AI Glossary: What Is GELU? Definition & Meaning

The Gaussian Error Linear Unit (GELU) is an activation function commonly used in deep learning architectures, particularly in transformer models like BERT and GPT. It offers a smoother alternative to traditional activation functions such as ReLU (Rectified Linear Unit) and sigmoid.

The mathematical formulation of GELU combines both linear and nonlinear elements, allowing it to model complex patterns in data more effectively. The function can be expressed as:

GELU(x) = x * P(X ≤ x) = x * 0.5 * (1 + erf(x / √2))

Here, erf denotes the error function, and P(X ≤ x) represents the cumulative distribution function of the standard normal distribution.
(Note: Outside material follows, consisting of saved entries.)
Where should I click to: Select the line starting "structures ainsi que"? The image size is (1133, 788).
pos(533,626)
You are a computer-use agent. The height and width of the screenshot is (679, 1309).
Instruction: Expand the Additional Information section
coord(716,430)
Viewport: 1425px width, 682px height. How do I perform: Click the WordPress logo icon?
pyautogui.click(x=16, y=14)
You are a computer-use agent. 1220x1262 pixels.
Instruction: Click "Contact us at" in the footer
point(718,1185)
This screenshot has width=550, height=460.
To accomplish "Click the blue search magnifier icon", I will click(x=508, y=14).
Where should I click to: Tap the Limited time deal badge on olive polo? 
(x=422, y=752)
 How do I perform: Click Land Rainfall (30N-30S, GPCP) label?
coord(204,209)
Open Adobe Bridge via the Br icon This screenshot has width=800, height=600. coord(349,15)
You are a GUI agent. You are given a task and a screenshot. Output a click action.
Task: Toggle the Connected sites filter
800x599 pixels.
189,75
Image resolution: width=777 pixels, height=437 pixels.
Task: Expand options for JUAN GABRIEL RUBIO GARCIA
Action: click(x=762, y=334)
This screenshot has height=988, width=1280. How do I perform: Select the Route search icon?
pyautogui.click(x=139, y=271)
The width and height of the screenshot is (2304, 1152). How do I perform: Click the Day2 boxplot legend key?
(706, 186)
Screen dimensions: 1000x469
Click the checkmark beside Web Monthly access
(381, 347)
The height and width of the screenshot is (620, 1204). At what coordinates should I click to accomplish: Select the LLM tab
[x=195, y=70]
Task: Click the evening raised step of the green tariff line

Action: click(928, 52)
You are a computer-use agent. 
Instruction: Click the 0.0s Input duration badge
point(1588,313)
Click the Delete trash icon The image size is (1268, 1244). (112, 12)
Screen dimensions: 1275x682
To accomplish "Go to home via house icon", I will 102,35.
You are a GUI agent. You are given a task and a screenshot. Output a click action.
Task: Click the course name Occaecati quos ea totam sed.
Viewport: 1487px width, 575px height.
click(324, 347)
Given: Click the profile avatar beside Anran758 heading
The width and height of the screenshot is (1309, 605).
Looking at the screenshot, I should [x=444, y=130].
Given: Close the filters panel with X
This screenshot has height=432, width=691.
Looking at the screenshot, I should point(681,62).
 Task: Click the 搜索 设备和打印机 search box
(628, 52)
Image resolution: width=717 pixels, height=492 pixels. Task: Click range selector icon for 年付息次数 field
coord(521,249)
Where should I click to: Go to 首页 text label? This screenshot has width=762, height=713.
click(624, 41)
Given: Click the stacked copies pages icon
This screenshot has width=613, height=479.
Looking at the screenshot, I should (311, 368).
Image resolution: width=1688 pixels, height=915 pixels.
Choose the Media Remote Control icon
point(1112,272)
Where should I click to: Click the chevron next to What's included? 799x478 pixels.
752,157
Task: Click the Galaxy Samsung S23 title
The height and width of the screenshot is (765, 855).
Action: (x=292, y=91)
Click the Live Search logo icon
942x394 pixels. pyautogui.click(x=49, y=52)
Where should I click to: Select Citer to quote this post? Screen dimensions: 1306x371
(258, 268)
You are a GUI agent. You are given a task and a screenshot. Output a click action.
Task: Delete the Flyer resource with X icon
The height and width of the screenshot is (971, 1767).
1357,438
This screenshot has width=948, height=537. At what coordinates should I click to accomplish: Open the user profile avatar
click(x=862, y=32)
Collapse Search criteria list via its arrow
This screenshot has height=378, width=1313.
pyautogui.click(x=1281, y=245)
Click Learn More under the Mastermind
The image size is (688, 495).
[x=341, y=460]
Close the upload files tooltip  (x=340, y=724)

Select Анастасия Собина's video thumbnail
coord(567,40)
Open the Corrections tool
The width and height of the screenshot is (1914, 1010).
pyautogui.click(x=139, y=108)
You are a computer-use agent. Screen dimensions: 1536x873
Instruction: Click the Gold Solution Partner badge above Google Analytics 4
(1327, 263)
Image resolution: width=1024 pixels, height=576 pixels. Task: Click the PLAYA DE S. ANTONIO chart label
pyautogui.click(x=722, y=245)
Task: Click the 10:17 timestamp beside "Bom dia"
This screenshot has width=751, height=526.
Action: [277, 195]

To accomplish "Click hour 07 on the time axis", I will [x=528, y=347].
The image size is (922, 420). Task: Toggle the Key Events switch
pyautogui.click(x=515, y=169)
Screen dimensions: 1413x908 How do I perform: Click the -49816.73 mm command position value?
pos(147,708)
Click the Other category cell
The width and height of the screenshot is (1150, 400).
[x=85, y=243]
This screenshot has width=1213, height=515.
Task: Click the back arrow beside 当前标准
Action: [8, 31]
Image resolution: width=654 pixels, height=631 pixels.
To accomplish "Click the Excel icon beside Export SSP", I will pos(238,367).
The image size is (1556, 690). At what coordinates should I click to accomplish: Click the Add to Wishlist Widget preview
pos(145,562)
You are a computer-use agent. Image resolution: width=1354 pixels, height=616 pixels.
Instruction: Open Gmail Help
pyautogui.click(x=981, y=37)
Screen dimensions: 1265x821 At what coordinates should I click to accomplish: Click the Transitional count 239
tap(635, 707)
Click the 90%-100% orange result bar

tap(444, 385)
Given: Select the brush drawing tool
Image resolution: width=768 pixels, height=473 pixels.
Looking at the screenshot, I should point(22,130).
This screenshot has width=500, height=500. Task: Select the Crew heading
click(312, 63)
This formulation means that GELU outputs a value that is zero for negative inputs and gradually increases for positive inputs, which helps in maintaining a flow of gradients during backpropagation.

One of the key advantages of GELU over ReLU is its ability to retain negative values, which can lead to better learning dynamics and more nuanced representations in the model. This characteristic helps reduce the risk of dead neurons, a common issue with ReLU where neurons can become inactive and stop learning.

Due to its mathematical properties and performance benefits, GELU has gained popularity in state-of-the-art models, contributing to advancements in natural language processing (NLP), computer vision, and other AI applications.